Questions ::
(A) In the AAUW book sale announcement, who won first prize in the 2014 Re-Purposing Books Contest?
(B) Retype the AAUW book sale announcement from "In conjunction with" to "Minch of Medina.".
(C) Pick up the AAUW used book sale announcement after its final sentence and keep writing.

The 23rd Annual AAUW USED BOOK SALE will be open for business April 20-23, 2016. HOURS: Wed., Thurs., Fri. (Apr, 20,21,22), 11 a.m.-7 p.m.; Sat., Apr. 23, 11 a.m. – 4 p.m. closing.
Location: the Medina Grand Shops, 4891 Grande Shops Ave., (formerly Smoothie King) facing Pearl Rd., across from North Gateway Tire and Staples
BOOK COLLECTION BOXES: Bring your used books to Buehler’s Fresh Foods at River Styx, Forest Meadows, Brunswick and Wadsworth (after Easter Sunday) and First Merit Bank (Public Square), Westfield Bank (Foote and Medina Rds.), Jonesey’s Cleaners (S. Court St.), Paramount Tennis Club (Medina Rd.), Miller Brothers Grocery (Lodi), and Lodi Community Hospital.
We take hardback, paperback books for adults, young adults, children in saleable condition. If you have large quantities of books to donate, contact our book chair to arrange pick up. No encyclopedias or magazines, please.
Members’ Preview Night will be held on Tues., April 19 for members and guests.
Profits from the sale benefit local scholarships.
The 2015 book sale was held for the second year in a row at the shops at Grande Avenue. This location is readily accessible and has plenty of parking. One of our largest selections of books ever was available to the public from April 15-18 and to members and special guests on Preview Night. Sales were excellent; participation and help from branch members was once again, amazing. We thank everyone for their support. Funds earned from the sale go towards the local scholarships and camperships that we sponsor, as well as to our national AAUW’s grants and scholarships.
The 21st Annual Used Book Sale, April 23-26, 2014, was a tremendous success! 1st prize winner of the 2014 Re-Purposing Books Contest was Annette Miller, with her “Through the Looking Glass” entry.
BOOK SALE 2013 was held April 17-20 at the Medina Community Theater.
In conjunction with the sale, we held a first ever “Re-purposed Books Contest”. Contest entrants used book covers as well as cut and carved pages to create decorative items.
Branch member Paula Maggio took top honors with her entry, “Mrs. Dalloway’s Walk.” Her map-covered wooden box held a pair of shoes decoupaged with text from Virginia Woolf’s Mrs. Dalloway. Inspired by Woolf’s novel, Maggio snipped phrases from the book to cover a pair of ballet flats, “comfortable enough for a walk through London on a morning in June.”
Second place was won by Kelly Berry of Medina for her “Literary Lamp”; honorable mention went to “The Hobbit Box” created by Melanie Minch of Medina.

Listed entries ::
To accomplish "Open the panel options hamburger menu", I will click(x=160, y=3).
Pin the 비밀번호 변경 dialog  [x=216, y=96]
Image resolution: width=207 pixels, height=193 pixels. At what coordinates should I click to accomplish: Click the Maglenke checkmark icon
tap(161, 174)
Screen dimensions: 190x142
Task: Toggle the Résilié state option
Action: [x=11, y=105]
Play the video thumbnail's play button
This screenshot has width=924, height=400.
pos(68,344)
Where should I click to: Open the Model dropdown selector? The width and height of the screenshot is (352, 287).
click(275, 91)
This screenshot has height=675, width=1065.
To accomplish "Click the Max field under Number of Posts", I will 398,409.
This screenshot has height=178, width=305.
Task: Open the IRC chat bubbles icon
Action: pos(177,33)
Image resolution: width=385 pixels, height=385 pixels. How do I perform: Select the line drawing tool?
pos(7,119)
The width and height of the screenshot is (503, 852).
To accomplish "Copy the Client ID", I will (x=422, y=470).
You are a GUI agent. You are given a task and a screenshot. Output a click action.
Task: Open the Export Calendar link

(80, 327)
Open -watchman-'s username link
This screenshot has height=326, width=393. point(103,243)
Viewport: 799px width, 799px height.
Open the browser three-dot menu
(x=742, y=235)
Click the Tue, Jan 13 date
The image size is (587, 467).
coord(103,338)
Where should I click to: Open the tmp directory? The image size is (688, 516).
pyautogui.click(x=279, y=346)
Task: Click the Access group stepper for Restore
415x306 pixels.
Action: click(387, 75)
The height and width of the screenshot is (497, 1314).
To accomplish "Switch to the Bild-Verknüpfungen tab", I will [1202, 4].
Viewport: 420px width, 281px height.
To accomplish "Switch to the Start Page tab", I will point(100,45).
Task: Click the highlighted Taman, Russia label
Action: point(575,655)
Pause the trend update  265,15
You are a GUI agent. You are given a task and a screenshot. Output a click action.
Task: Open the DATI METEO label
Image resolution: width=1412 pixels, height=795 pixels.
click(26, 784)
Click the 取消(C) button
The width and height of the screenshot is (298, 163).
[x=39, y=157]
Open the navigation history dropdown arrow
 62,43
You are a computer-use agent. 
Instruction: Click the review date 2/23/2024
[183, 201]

Activity answers ::
(A) Annette Miller

(B)
In conjunction with the sale, we held a first ever “Re-purposed Books Contest”. Contest entrants used book covers as well as cut and carved pages to create decorative items.
Branch member Paula Maggio took top honors with her entry, “Mrs. Dalloway’s Walk.” Her map-covered wooden box held a pair of shoes decoupaged with text from Virginia Woolf’s Mrs. Dalloway. Inspired by Woolf’s novel, Maggio snipped phrases from the book to cover a pair of ballet flats, “comfortable enough for a walk through London on a morning in June.”
Second place was won by Kelly Berry of Medina for her “Literary Lamp”; honorable mention went to “The Hobbit Box” created by Melanie Minch of Medina.

(C)
Deb Waldron, former art teacher in Highland Schools, served as judge for the contest. Winners were recognized at the book sale’s preview night.
“We initially had our doubts as to the venue this year,” said Pat Chaloupek, chairperson, “but were relieved to have been offered this site. It took some engineering and shop skills to make the location work, but thanks to Ken (Chaloupek) and Bill (Thombs), the display tables were leveled and books did not fall down the slope.”
AAUW salespersons were happy note that many of our customers were “return customers” and that shoppers commented favorably on the location, surprised that the old theater was once again open to the community.
Committee members included co-chairs Carol Thombs, who handled scheduling, and Cindy Weisheit, site organization; Ann Thomson, children’s collection; Nancy Masi, research; Alex Schnackel, finance; Marlene Jividen, phone contacts; Judy Smith, set up, and Pat Cox, hospitality for preview night.
“We thank our membership for their support on this big project, which serves to unify our group and raise funds for our scholarships,” Thombs said. She calculated that at least 80 percent of the membership was involved in various aspects of the sale.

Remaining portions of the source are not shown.